Diese möglichst umfangreiche Bibliothek grafischer Anwendungsprogramme, aufrufbar aus C, Pascal, Fortran oder komfortablen, interaktiven Benutzeroberflächen, sollte so beschaffen sein, daß die Geschwindigkeit und Funktionalität der Rechnerplattform vonständig ausgenutzt wird. Die bei fast jeder Grafikanwendung benötigten Funktionen wie Achsensysteme, Charts, 2D- und 3D-Contouring, 3D-Rendering und Rasterbilddarstellung müßten durch einfache Subroutinen oder auf Tastendruck erzeugt werden können.
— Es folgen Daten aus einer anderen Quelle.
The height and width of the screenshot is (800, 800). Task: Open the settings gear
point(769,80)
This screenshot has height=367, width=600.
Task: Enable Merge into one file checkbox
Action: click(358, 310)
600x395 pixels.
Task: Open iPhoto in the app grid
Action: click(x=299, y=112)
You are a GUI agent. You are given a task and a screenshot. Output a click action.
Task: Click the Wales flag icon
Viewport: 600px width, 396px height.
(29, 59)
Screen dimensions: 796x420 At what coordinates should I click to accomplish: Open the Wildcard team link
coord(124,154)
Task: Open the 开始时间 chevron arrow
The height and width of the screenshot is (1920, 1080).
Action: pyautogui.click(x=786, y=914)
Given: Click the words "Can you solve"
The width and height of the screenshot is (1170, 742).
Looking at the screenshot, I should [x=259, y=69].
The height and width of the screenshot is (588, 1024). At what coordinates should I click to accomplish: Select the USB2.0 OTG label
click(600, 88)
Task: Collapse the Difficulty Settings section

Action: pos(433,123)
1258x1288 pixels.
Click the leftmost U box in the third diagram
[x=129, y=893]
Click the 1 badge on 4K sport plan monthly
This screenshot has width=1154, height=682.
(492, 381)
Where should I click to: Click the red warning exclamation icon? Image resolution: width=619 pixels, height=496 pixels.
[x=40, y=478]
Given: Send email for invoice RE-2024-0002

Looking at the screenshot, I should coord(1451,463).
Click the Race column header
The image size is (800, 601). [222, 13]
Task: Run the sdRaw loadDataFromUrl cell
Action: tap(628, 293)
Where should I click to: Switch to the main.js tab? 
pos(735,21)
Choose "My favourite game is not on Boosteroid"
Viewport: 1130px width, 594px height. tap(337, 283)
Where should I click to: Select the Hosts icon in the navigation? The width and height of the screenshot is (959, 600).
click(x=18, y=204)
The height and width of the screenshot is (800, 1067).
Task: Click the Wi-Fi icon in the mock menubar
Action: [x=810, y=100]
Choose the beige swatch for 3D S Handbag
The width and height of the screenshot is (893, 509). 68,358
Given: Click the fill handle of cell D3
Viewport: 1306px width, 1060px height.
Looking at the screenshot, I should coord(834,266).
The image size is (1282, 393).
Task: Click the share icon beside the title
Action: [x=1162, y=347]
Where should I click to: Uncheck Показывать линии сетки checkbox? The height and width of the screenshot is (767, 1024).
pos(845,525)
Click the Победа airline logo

Dies sei keineswegs selbstverständlich. Bei den klassischen, am Markt weit verbreiteten Low-level-Grafikstandards wie GKS (Grafik-Kern-System) und PHIGS (Programmers Hierarchical interactive Graphics Standard) sei für die Ausführung dieser Funktionen die Eingabe mehrerer tausend Programmzeilen erforderlich.

Anhand einer Marktanalyse hat das NSF rasterbasierende Grafiksysteme, die mit einem umfassenden Werkzeugset zur Entwicklung grafischer Anwendungssoftware kombiniert sind, neu definiert. Die Effektivität des Gesamtsystems wird vom Zusammenspiel folgender vier Eigenschaften bestimmt:

- Rechengeschwindigkeit,

- Grafikfähigkeiten der Hardware,

- Grafikfähigkeiten der Anwendungssoftware und

- Interaktive, benutzerfreundliche Entwicklungsumgebung.

Zu den Leistungsmerkmalen, die nach Auffassung der NSF die Tools für die Visualisierung im Bereich wissenschaftlicher Berechnungen (Visc) beinhalten müssen, gehören ein Managementprogramm für die Benutzeroberfläche sowie ein rasterbasierendes grafisches Grundpaket, das die Möglichkeit zur Echtbild-Darstellung bietet. Weitere Merkmale von Visc-Tools sollten eine grafische Anwendungssoftware, ein Interpolations- und Smoothing-Verfahren, ein integrierter grafischer Editor und das Computer-Graphics-Metafile (CGM) sein.

Nur solche Systeme, die sowohl in jedem einzelnen als auch im Zusammenspiel aller aufgeführten Eigenschaften höchste Leistungen erbringen, ermöglichten den Einsatz qualifizierter Visualisierungs-Methoden bei vertretbaren Antwortzeiten. In dieser neuen Technologie steckt vielmehr als nur die Anwendung von Hardware und Software für die Darstellung wissenschaftlicher Daten. Der Vorstoß ins Unbekannte, in die faszinierende Welt neuer physikalischer Phänome sei ohne Datenvisualisierung kaum denkbar.